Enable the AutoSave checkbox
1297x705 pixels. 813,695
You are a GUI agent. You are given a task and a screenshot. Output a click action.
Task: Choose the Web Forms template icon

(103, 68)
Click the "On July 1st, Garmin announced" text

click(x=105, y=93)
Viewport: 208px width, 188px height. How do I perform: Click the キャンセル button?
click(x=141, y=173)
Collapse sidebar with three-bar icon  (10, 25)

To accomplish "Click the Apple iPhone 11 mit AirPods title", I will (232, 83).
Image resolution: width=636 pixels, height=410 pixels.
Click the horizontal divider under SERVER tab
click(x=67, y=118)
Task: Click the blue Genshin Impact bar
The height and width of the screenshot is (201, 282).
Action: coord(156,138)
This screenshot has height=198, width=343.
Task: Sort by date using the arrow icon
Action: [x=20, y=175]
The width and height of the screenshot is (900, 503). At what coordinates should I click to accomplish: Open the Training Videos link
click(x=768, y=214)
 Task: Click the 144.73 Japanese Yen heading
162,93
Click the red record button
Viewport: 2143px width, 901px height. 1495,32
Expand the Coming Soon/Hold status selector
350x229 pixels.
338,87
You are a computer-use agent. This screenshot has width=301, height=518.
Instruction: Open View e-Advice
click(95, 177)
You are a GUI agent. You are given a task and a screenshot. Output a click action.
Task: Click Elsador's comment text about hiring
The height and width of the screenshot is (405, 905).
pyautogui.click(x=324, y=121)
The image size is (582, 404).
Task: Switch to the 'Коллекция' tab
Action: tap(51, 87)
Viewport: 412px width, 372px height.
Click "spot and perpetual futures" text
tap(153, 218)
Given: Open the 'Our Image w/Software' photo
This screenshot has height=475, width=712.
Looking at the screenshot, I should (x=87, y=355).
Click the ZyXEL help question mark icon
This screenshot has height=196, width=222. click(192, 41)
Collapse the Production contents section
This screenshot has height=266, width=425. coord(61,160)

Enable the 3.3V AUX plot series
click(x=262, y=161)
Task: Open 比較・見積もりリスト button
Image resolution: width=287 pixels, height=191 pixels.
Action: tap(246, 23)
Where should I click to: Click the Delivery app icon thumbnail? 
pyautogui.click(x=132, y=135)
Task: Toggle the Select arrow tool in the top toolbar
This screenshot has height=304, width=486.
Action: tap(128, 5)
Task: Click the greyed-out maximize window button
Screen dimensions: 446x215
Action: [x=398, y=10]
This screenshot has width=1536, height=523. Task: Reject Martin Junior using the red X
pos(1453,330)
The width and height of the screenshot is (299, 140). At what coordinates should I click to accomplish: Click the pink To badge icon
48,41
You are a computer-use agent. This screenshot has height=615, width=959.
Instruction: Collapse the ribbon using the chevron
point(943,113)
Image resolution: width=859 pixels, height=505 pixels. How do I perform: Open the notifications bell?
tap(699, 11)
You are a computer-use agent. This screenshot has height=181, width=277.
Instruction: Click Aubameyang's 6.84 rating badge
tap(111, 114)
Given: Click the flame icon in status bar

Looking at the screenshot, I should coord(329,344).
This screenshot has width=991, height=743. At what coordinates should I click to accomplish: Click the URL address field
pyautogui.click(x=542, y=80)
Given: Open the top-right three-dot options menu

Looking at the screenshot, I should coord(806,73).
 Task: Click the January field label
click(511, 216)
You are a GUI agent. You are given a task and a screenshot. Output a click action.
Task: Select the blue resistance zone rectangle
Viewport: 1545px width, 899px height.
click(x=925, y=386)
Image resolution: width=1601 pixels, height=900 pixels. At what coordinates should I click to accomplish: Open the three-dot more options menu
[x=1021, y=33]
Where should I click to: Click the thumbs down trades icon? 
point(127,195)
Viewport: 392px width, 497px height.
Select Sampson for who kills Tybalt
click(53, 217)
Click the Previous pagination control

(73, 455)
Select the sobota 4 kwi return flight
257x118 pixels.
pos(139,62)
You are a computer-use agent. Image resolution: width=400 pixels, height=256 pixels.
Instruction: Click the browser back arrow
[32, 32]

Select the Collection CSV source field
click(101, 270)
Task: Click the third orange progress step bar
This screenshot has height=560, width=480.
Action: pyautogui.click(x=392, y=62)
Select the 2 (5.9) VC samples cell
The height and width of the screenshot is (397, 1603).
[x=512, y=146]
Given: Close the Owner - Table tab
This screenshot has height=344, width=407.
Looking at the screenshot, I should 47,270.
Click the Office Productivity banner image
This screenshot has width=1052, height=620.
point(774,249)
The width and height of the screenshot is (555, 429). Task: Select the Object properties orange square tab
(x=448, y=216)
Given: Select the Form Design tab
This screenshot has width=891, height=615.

★ ★ ★ ★

TASK ITEM »
In the listing above, transcribe exactly everything from the line containing "Select Sampson for who kills Tybalt" down to the line containing "Given: Close the Owner - Table tab", including both and nothing more.

RESULT OF THIS EXERCISE »
Select Sampson for who kills Tybalt
click(53, 217)
Click the Previous pagination control

(73, 455)
Select the sobota 4 kwi return flight
257x118 pixels.
pos(139,62)
You are a computer-use agent. Image resolution: width=400 pixels, height=256 pixels.
Instruction: Click the browser back arrow
[32, 32]

Select the Collection CSV source field
click(101, 270)
Task: Click the third orange progress step bar
This screenshot has height=560, width=480.
Action: pyautogui.click(x=392, y=62)
Select the 2 (5.9) VC samples cell
The height and width of the screenshot is (397, 1603).
[x=512, y=146]
Given: Close the Owner - Table tab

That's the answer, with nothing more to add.